It’s official, Queensland’s border is open to parts (hopefully soon all) of NSW, so now Queenslanders can flock to Byron Bay and try to snag Zac Efron for themselves. The laid back coastal town needs no introduction, it’s that place you go on holidays and within minutes (seconds?) are wondering how quickly you can sell up in the big smoke and move in. So what’s so special about it?
As a regular visitor to this haven on New South Wales’ north coast, from family holidays as a kid to my parents now residents in the Byron hinterland for the past 20 years, I’ve watched this sleepy surfer town transform into a world-class wunderkind of global music festivals, cultural events, eclectic boutiques and foodie finds without losing its intrinsic appeal.

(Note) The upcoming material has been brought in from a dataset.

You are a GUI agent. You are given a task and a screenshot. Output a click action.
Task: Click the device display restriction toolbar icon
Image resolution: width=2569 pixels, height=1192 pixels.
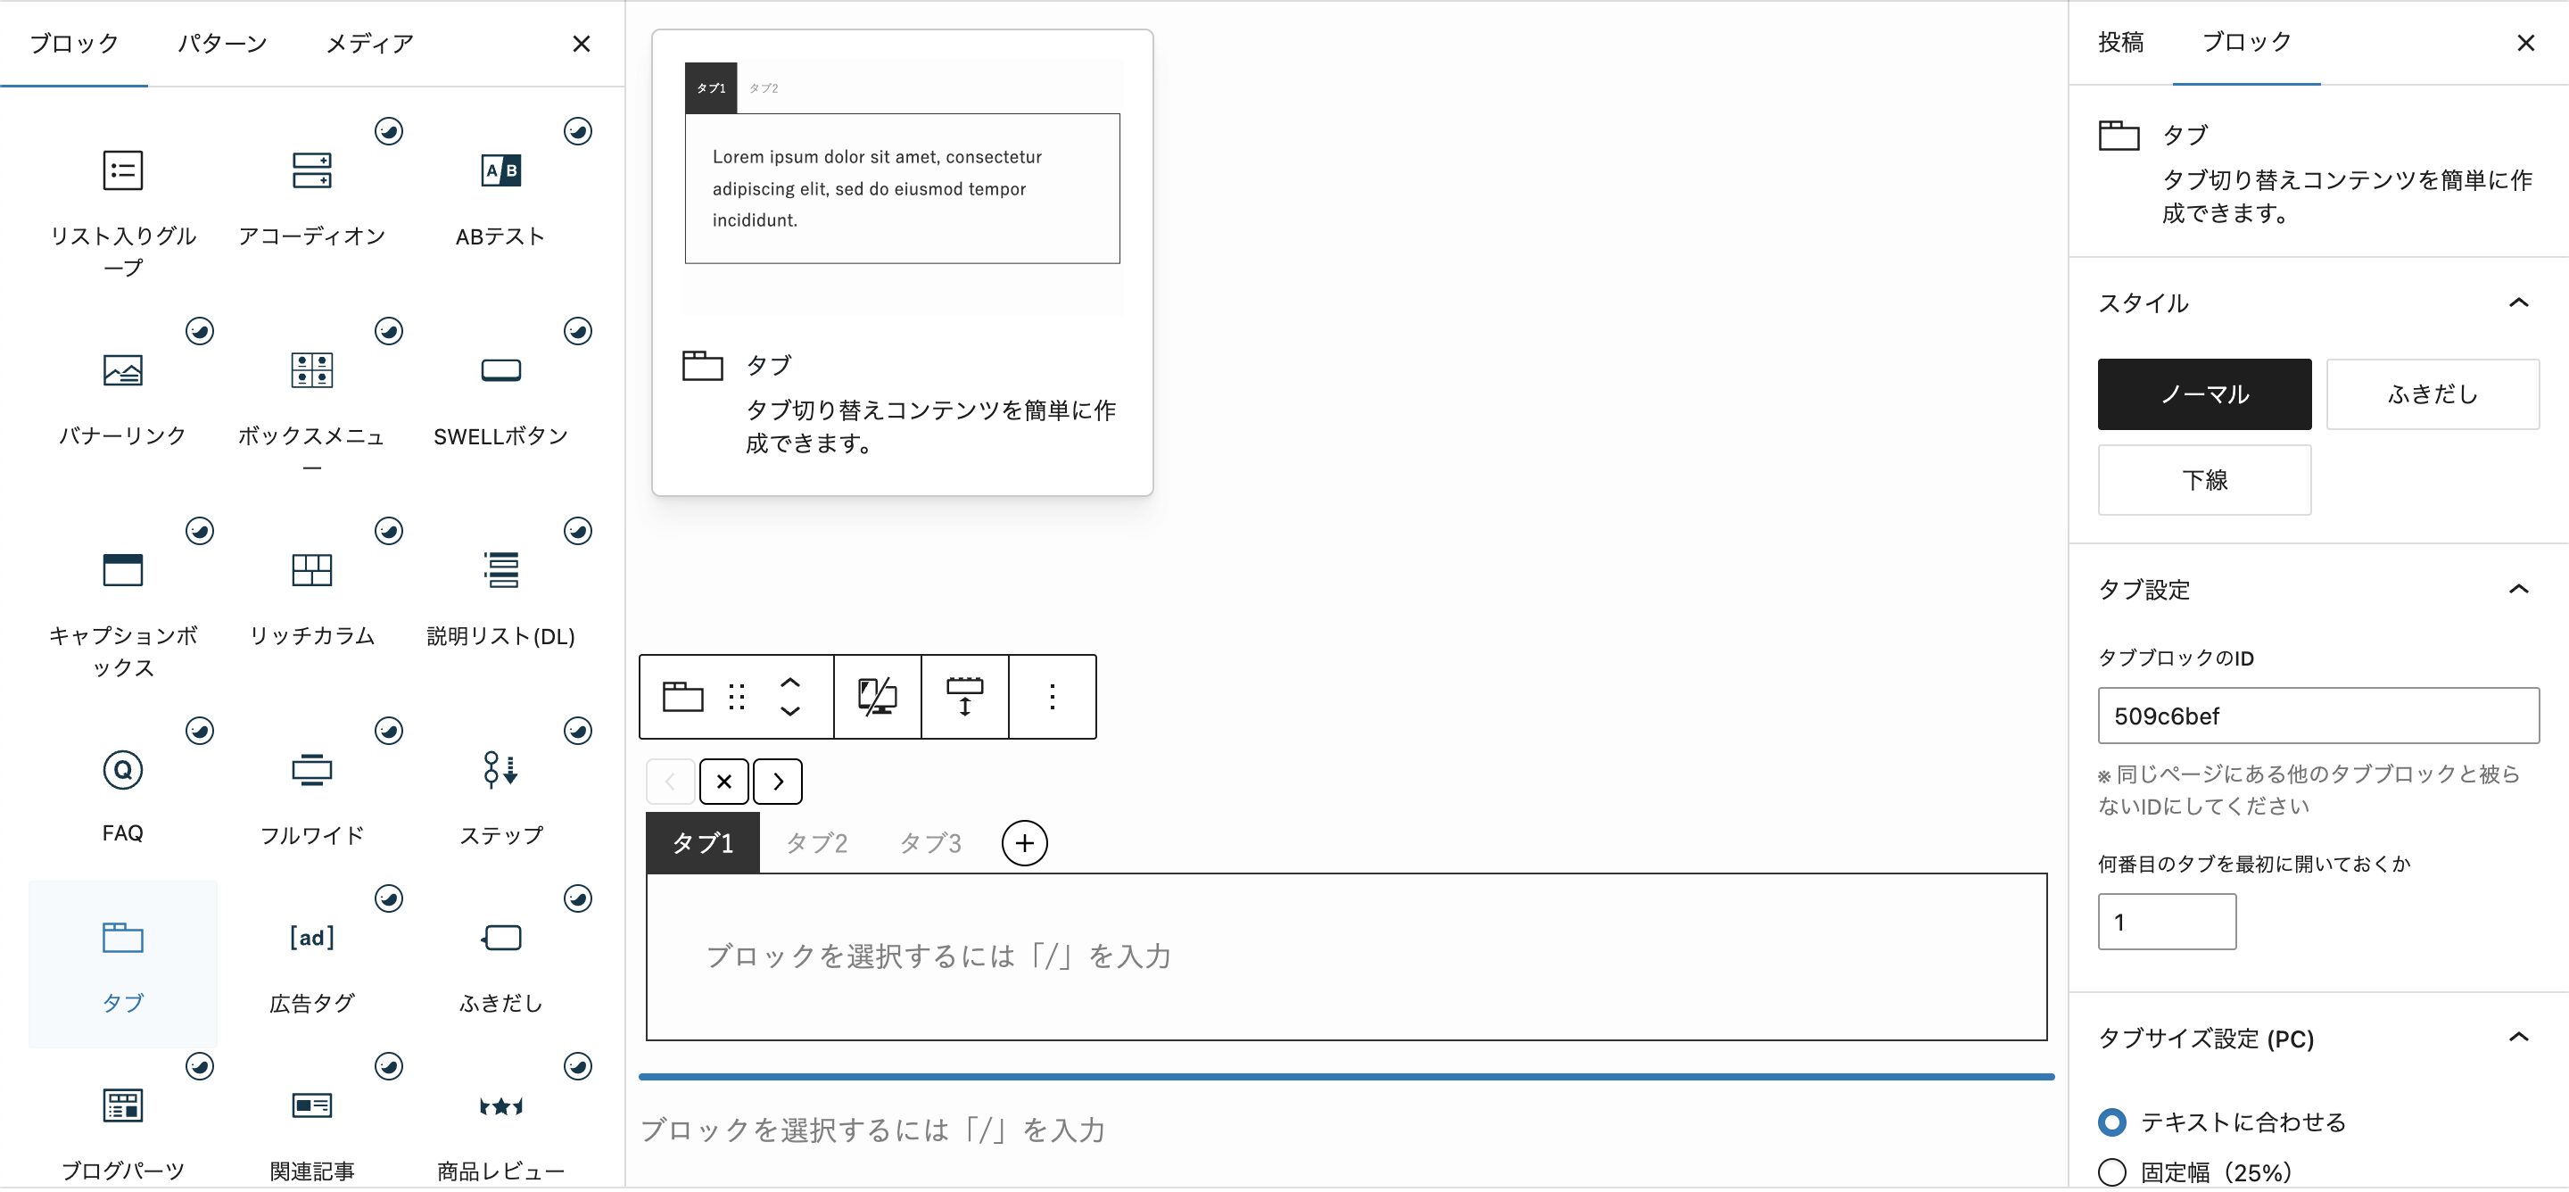pyautogui.click(x=877, y=696)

5 thing to do while in town
- A cocktail at Raes on Wategos
- A hinterland drive, stopping for a shop and bite to eat in Bangalow, Newrybar and Mullumbimby
- Breakfast at Top Shop, Carlyle Street
- Visit The Farm Byron Bay for food, produce and time in the outdoors
- Hit the high street for a spot of shopping including cult brands Spell and Marr-Kett
It has a community feel with big-city amenities where you can order your organic, non-dairy chai latte while rubbing shoulders with pro surfers, musicians, fashion identities and assorted Hemsworth brothers at the local green co-op. Not surprisingly, Byron Bay is a popular haunt for millennial start-ups with plenty of Wi-Fi-enabled cafes to plug in and plot world domination with your niche product.

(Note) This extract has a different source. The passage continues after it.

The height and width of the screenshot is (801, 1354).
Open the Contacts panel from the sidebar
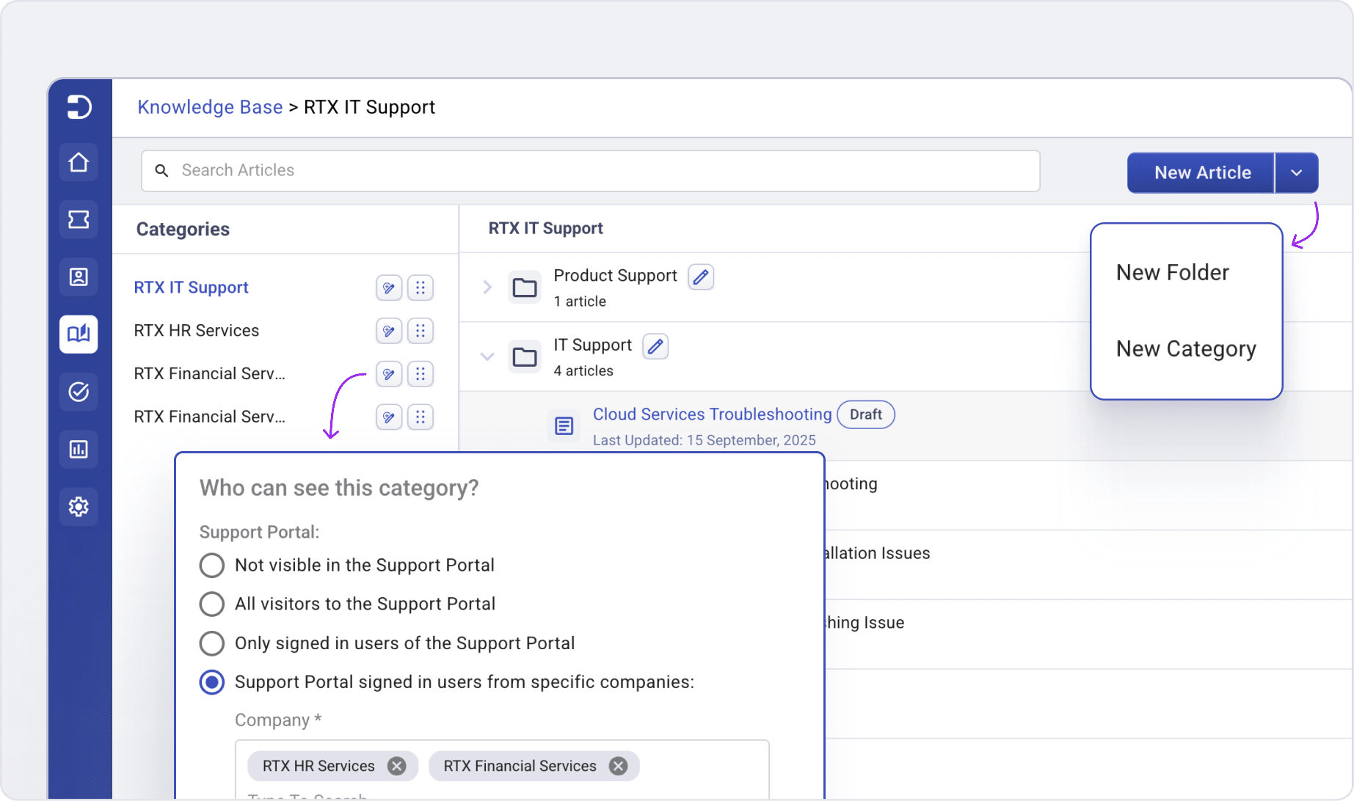(79, 277)
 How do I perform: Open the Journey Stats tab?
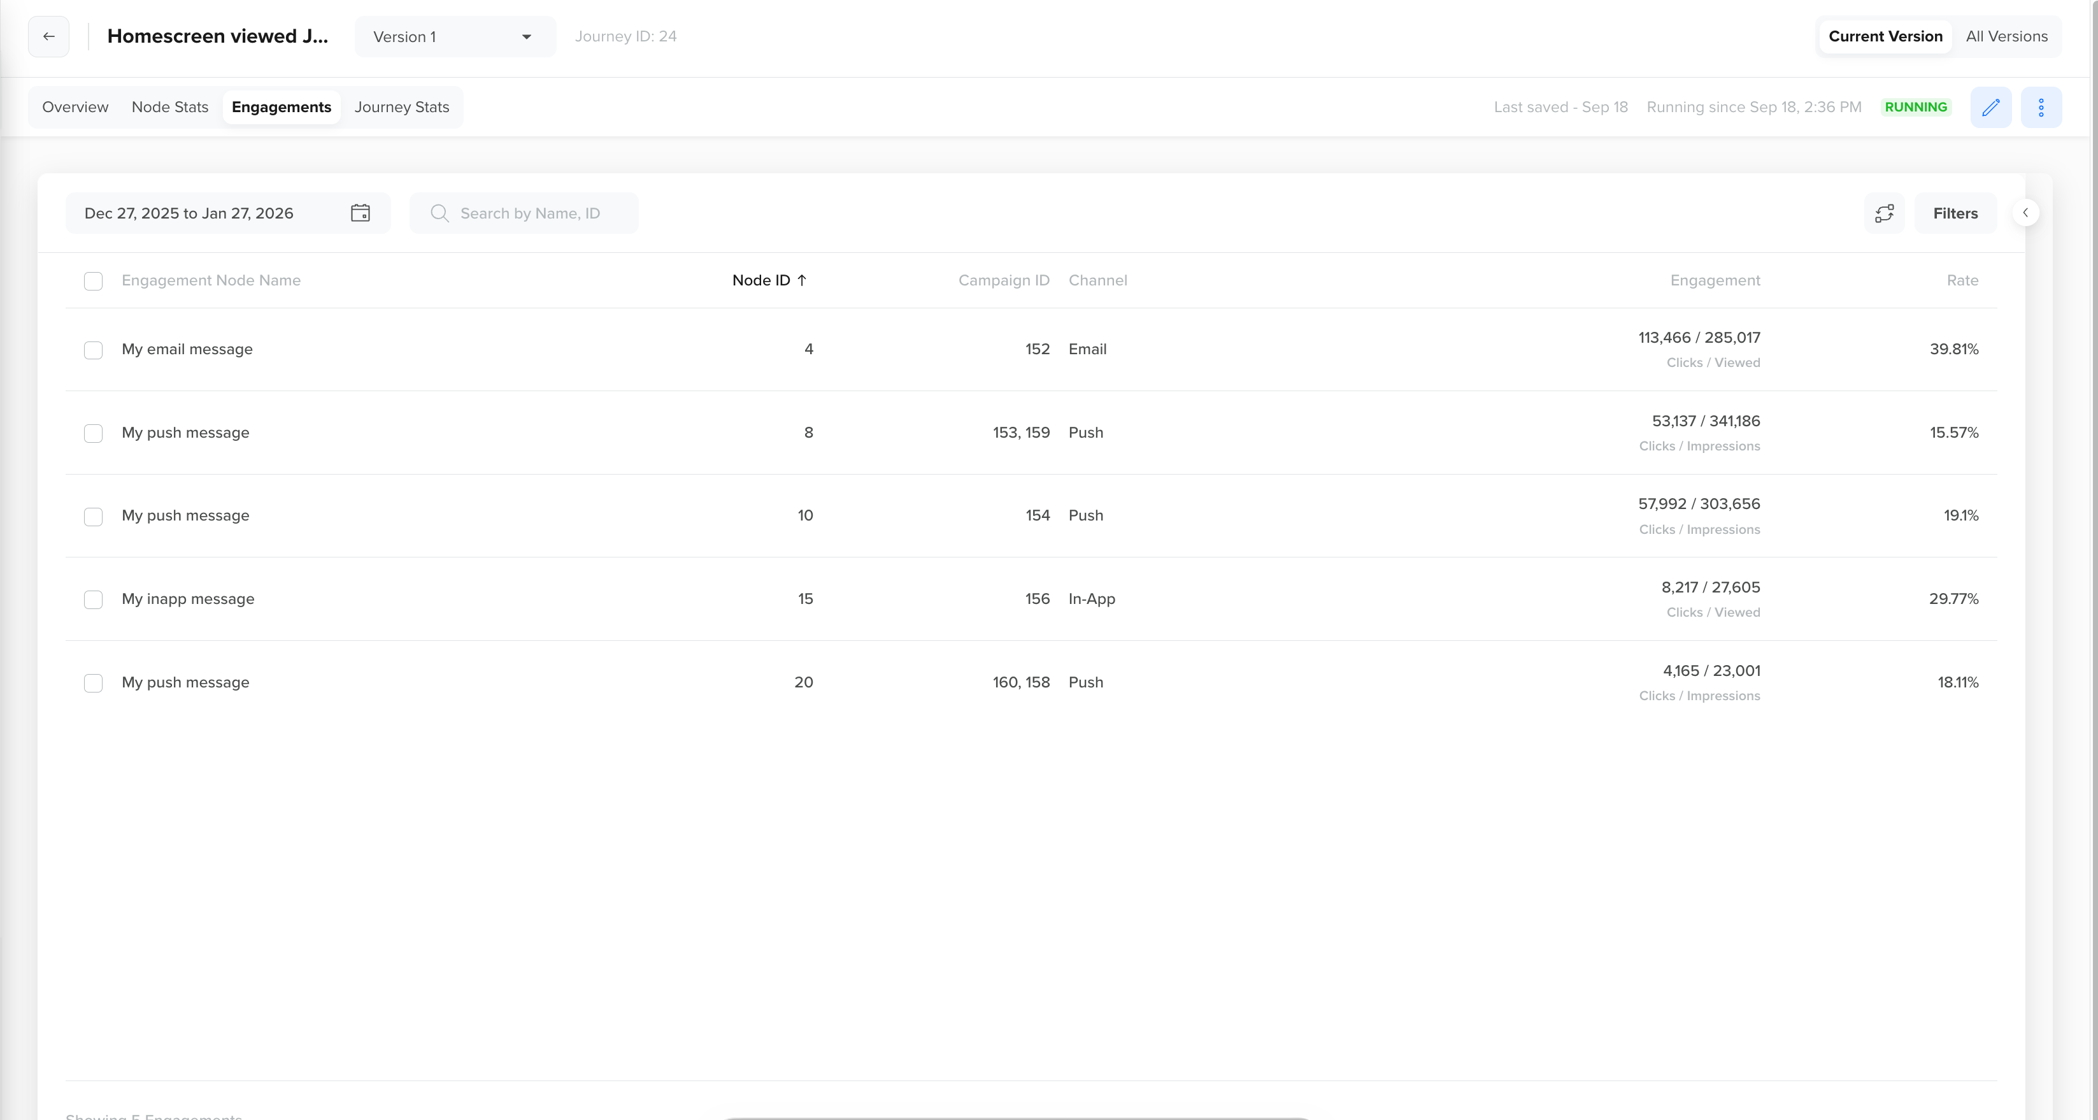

Just two hours’ drive from Brisbane or a 45-minute highway trip from Gold Coast Airport, watch as the urban scenery cedes to lush, green foliage and rolling hills before cascading down to white-sand beaches and rolling waves. You can actually feel the urban angst peel away as the fresh air and wide, open space embrace you.
It’s one lane into Byron Bay from the north, but you won’t mind the traffic as you idly watch bronzed surfers clutching their boards with one hand while pedalling into town alongside happy pups trotting to the beach with their owners.

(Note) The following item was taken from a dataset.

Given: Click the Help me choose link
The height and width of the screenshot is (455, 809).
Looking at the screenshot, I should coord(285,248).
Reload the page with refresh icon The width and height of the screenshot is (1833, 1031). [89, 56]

The people-watching possibilities in town are just as fascinating. Where else can you pass wizened, dreadlocked hippies, linen-swathed matrons and young, barefoot families while hearing Hebrew and Swedish spoken by sun-kissed backpackers? Albeit perhaps less of this post-covid.
The best spot to take in the scene and the great blue yonder is from Cape Byron Lighthouse – Australia’s most easterly point, an easy walk or run up Lawson Street to the top. Here you can spy pods of dolphins, turtles swimming or even humpback whales during their annual migration. In town, Main Beach tapers off to silky sand and the blue Pacific Ocean. Look out to Julian Rocks – a popular drop-off dive site – or survey the scalloped bays to the north. The consistent swell of Belongil Beach is ideal for surf novices, while experienced surfers can check out the breaks at The Wreck, The Pass or Clarkes Beach.
The town centre and hinterland has steadily attracted an array of well-known names – from edgy restauranteurs to fashion folk – that embody the spirit of collaboration and innovation. The sister duo behind Spell Designs inspires wanderlust with their ‘gypset’ lifestyle attire, while Darren Robertson’s Three Blue Ducks restaurant entices with meals crafted from ingredients sourced directly from the onsite farm.
Byron’s golden glow has also added shine to nearby coastal enclaves such as Brunswick Heads and Bangalow, like-minded yet under-the-radar locales that embrace the eco ethos, community-minded feel and laidback beachy vibe of the bay.
My parents are adamant that even the local magpies are friendly – perhaps these notorious swooping birds have adopted the mantra of the Byron Bay welcome sign: “Cheer up, slow down, chillout”. I know I have.